Blackstone mulls sale of Dutch bank NIBC –sources

Reuters

By Pablo Mayo Cerqueiro, Amy-Jo Crowley and Andres Gonzalez

LONDON (Reuters) – U.S. buyout house Blackstone is weighing options for Dutch merchant bank NIBC, including a possible sale, people familiar with the matter told Reuters.

The fund manager has been informally sounding out other banks and potential financial buyers to gauge their appetite, said the people, who declined to be named discussing private matters.


Deliberations are preliminary and may not lead to any transaction, the people cautioned. Blackstone has also been considering potential acquisitions in the absence of a sale, one person added.

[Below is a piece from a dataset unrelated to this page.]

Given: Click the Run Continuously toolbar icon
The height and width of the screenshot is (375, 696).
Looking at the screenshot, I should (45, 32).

Blackstone declined to comment. NIBC did not immediately respond to a request for comment.

With its roots dating back to the 1940s, NIBC returned to the stock market in 2018 after more than a decade of private equity ownership under JC Flowers & Co.

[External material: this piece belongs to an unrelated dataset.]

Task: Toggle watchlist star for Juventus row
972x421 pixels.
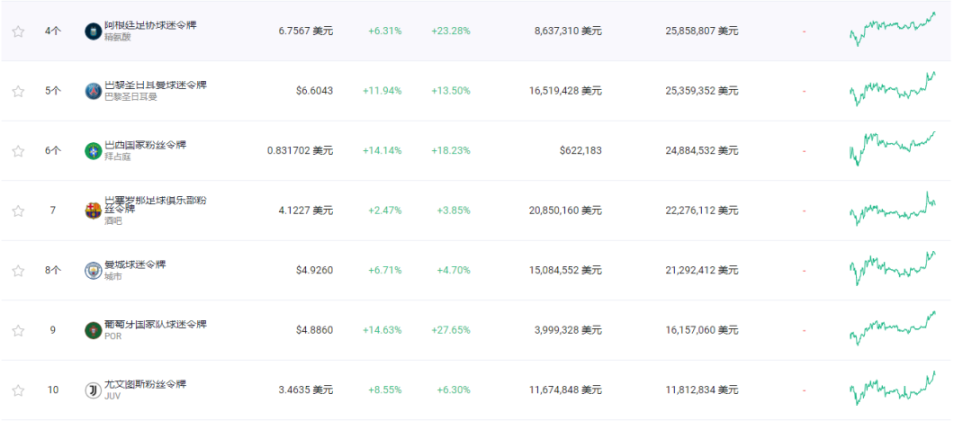Action: pos(18,391)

Blackstone took the bank private again in early 2021 for roughly 1 billion euros – a fraction of its book value – after negotiating down the price it originally agreed with the company over concerns about the COVID-19 pandemic.

Valuations for listed European banks have risen since, buoyed by higher interest rates. But a recent crisis of confidence in credit institutions has set back the strategic plans of some midsize lenders, including Apollo Global Management-backed OLB in Germany.

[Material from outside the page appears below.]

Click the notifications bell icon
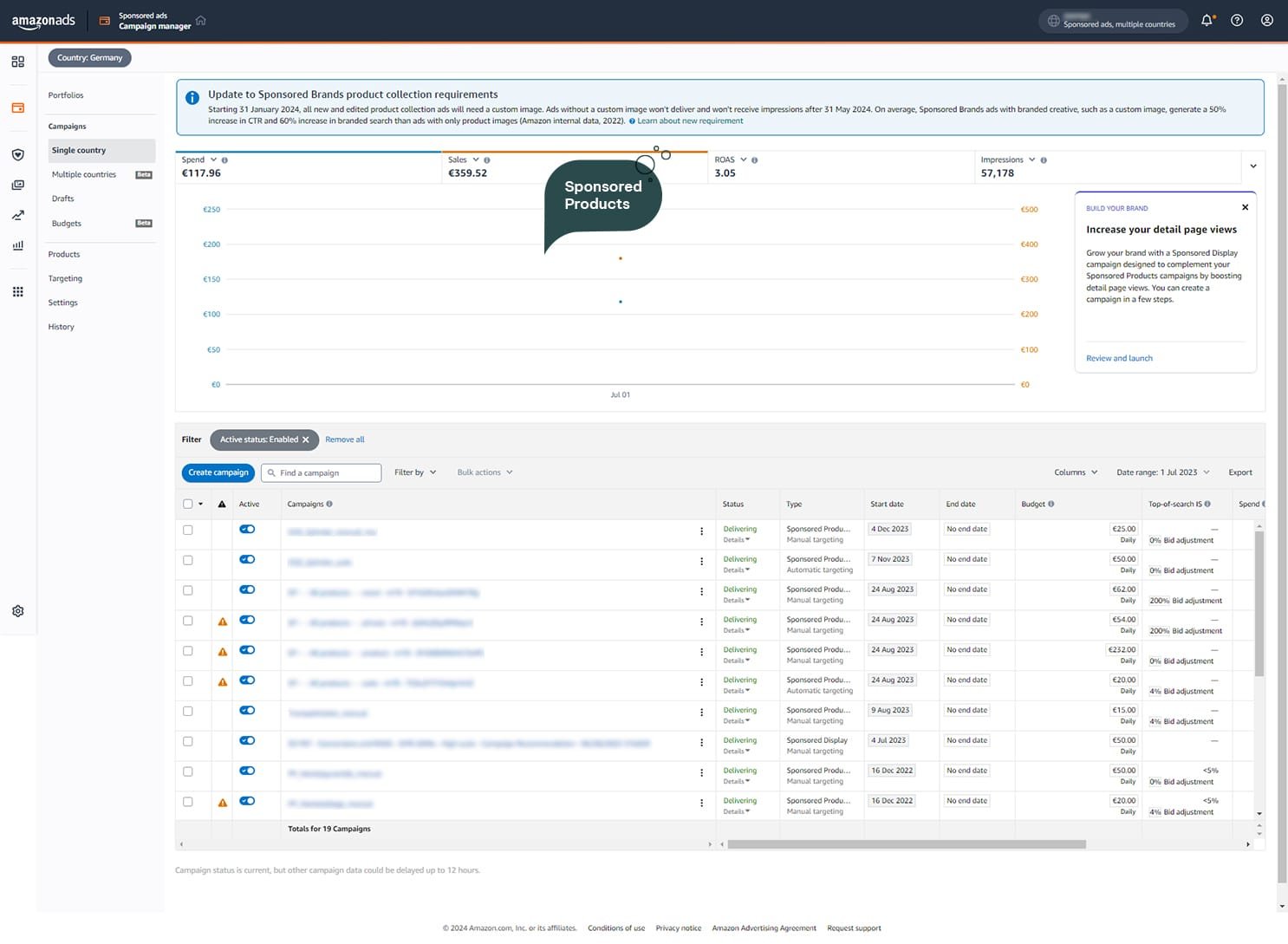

The Hague-based NIBC offers financing for industries such as automotive, commercial real estate, infrastructure and shipping, as well as retail mortgages. It has been exiting non-core businesses, including deal advisory and leveraged finance, in a bid to streamline its operations.

The group had 22.8 billion euros of assets on its balance sheet at the end of last year and an equity value of around 2 billion euros ($2.21 billion), according to its 2022 annual accounts, which showed a profit of 179 million euros excluding non-recurring expenses. Mortgages made up the bulk of its loan book.

The news was first reported by Bloomberg on Thursday.